▸ TASK PROMPT
How do the records below read from their first line through the line containing "Click the left"? Write those lines out exactly.

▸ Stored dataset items
[Start of section]

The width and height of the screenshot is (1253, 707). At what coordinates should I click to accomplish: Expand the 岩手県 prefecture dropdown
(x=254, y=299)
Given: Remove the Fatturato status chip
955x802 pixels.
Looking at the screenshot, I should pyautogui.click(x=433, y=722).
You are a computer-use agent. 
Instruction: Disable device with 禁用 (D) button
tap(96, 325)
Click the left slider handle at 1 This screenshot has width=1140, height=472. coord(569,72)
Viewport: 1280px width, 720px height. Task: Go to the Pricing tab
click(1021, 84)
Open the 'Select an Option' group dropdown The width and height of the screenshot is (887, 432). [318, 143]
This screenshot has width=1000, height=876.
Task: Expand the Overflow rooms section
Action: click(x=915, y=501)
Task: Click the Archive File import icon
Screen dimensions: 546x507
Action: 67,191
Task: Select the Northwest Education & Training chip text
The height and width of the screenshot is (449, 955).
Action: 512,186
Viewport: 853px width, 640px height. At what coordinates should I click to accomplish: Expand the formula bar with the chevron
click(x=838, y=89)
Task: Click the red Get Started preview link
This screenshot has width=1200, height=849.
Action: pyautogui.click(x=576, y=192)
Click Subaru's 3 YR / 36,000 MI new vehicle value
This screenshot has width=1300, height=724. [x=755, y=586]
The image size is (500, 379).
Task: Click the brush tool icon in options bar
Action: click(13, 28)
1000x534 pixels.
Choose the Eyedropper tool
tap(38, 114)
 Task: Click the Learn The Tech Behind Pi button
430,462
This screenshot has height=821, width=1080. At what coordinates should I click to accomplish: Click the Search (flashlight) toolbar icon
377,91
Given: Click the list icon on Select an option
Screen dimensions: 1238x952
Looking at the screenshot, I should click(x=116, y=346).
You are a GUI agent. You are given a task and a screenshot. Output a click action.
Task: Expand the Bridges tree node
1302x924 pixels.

[End of section]

▸ RESPONSE
The width and height of the screenshot is (1253, 707). At what coordinates should I click to accomplish: Expand the 岩手県 prefecture dropdown
(x=254, y=299)
Given: Remove the Fatturato status chip
955x802 pixels.
Looking at the screenshot, I should pyautogui.click(x=433, y=722).
You are a computer-use agent. 
Instruction: Disable device with 禁用 (D) button
tap(96, 325)
Click the left slider handle at 1 This screenshot has width=1140, height=472. coord(569,72)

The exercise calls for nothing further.